SOURCE TEXT:

The art of tracking penguins

To: Birding Aus <>
Subject: The art of tracking penguins
From: knightl <>
Date: Thu, 20 May 2004 18:47:09 +1000

ID bands may harm penguins
Research tool impedes birds' activities.
19 May 2004

Researchers who study penguins could be unwittingly harming them by attaching permanent identification bands to their flippers. The metal bands, fitted to thousands of penguins each year, seem to adversely affect their swimming and fishing.

Many bird species are monitored using metal bands around their legs. Researchers use information on individuals to deduce the birds' breeding and migration patterns. But penguins' legs are the wrong shape for bands, so the devices have to be attached to their flippers instead.

This is a significant hindrance to the birds, say Michel Gauthier-Clerc of the Station Biologique de la Tour du Valat in Arles, France, and his colleagues. They suspect that aluminium or stainless-steel bands may hinder the penguins as they glide through the water.

Gauthier-Clerc's team compared 50 banded and 50 non-banded king penguins (Aptenodytes patagonicus) from a colony that breeds on Possession Island in the Indian Ocean during the Southern Hemisphere's summer. All were implanted with tiny electronic tags under their skin so that even unbanded birds could be recognized.

Contra band

Over the course of four breeding seasons, banded penguins generally arrived at the breeding grounds later than unbanded birds, the researchers report in Biology Letters1. Over the course of the study, the banded birds produced a total of just 28 chicks, compared with 54 for unbanded penguins.

If bands do indeed hinder penguins, they could also skew researchers' data. Besides being used to track penguin movements, the information has been used as an indicator of the climate effects that drive these migrations.

Extracted records:
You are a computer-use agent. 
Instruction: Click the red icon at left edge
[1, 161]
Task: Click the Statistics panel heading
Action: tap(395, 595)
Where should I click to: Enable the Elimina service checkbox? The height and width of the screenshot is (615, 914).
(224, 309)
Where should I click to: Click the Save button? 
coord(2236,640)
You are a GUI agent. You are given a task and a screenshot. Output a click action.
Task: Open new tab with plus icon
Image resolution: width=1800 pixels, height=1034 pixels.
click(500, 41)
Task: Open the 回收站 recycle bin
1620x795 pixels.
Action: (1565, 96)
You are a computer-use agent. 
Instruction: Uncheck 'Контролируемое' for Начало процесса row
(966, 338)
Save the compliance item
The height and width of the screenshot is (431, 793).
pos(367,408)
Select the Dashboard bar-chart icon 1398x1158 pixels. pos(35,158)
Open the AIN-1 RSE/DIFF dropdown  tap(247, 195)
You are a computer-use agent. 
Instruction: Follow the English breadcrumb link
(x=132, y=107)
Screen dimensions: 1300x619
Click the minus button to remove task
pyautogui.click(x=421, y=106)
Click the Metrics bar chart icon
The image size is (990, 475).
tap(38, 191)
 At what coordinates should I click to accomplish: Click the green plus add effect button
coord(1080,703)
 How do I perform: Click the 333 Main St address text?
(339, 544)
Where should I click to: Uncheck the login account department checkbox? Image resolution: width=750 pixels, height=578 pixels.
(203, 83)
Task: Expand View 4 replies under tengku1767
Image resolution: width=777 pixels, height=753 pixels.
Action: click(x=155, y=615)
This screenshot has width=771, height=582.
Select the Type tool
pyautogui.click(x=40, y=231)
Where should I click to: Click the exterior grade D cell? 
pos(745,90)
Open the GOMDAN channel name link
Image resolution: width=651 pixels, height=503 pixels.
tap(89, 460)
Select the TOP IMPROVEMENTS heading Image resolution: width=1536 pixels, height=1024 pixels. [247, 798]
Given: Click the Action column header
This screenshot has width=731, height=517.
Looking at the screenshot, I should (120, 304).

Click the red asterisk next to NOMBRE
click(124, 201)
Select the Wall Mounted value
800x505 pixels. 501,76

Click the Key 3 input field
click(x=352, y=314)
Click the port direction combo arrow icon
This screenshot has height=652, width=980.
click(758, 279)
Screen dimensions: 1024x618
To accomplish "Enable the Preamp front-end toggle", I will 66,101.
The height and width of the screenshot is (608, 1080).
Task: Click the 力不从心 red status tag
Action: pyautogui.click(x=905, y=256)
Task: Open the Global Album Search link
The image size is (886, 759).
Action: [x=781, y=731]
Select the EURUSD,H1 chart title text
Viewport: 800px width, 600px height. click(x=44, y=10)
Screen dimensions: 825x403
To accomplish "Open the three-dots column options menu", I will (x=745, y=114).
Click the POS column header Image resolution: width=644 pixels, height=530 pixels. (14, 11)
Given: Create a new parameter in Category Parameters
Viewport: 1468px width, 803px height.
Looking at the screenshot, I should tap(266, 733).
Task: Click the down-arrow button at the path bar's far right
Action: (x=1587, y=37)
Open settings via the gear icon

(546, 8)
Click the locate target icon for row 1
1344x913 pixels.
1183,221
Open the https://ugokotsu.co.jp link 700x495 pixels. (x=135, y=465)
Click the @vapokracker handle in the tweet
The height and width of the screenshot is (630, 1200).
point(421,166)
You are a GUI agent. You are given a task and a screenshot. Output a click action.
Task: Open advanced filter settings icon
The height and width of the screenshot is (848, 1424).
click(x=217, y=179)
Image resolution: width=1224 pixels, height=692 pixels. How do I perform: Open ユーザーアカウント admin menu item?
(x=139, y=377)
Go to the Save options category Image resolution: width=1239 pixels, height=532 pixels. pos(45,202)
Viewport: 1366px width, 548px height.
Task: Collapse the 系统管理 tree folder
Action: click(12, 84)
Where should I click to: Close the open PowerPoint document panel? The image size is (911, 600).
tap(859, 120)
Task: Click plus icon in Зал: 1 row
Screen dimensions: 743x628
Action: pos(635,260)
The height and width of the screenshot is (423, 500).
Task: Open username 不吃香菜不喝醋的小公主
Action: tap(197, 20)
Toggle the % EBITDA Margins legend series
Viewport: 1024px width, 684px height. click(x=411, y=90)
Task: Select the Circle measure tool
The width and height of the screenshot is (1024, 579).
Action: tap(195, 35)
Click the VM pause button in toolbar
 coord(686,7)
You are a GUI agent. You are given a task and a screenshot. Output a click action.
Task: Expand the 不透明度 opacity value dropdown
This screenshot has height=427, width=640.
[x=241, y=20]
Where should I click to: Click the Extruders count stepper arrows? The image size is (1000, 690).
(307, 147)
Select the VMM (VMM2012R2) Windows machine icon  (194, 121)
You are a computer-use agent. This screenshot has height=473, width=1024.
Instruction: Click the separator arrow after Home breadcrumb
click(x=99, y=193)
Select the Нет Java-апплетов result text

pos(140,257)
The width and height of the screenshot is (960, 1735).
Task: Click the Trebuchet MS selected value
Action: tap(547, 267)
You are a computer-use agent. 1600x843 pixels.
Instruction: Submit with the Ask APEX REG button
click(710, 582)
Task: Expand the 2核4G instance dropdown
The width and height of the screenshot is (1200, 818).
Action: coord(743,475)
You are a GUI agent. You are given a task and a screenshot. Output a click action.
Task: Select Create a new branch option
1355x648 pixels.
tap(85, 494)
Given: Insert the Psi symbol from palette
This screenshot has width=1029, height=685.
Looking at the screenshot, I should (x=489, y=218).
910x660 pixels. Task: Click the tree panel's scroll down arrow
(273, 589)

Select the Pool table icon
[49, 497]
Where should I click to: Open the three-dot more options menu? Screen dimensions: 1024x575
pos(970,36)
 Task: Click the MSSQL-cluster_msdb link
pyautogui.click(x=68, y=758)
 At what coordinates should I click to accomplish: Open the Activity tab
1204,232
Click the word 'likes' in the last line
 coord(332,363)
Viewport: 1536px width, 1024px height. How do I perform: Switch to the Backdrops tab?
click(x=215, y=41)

HOW TO COMPLETE THIS TASK: Continue the article on penguin flipper bands from the point where it stops.

TASK RESULT:
Despite their widespread use, it is not surprising that the bands seem to impede penguins, says Keith Reid, a penguin biologist with the Cambridge-based British Antarctic Survey. The survey's researchers stopped using bands during the mid-1990s.

Gauthier-Clerc and his colleagues argue that electronic tags should be used in place of bands. The devices weigh just 0.8 g and emit a signal that is picked up by receivers along the penguins' migration route.

Others argue that bands made out of alternative materials are the way forward. Metal bands tend to rub feathers away, creating a small bald patch that leaks body heat, says Duncan Bolton, a penguin expert at Bristol Zoo Gardens, UK. Whether or not they have difficulty swimming, penguins losing energy in this way would take longer to make an Antarctic migration because they would need to collect more food.

Bolton and his colleagues are testing a synthetic rubber band that he hopes will replace metal ones. Bands are desirable because they allow researchers thousands of kilometres apart to observe the same birds without expensive electrical equipment, he says.

The next step is to ensure that the rubber bands are as hardy as their metal counterparts, says Bolton. "Once we've shown that they're durable over two or three years, I would push for them to be used more widely," he says.

Gauthier-Clerc, M. et al. Proc. R. Soc. Lond. B (suppl.), published online, doi:10.1098/rsbl.2004.0201, (2004).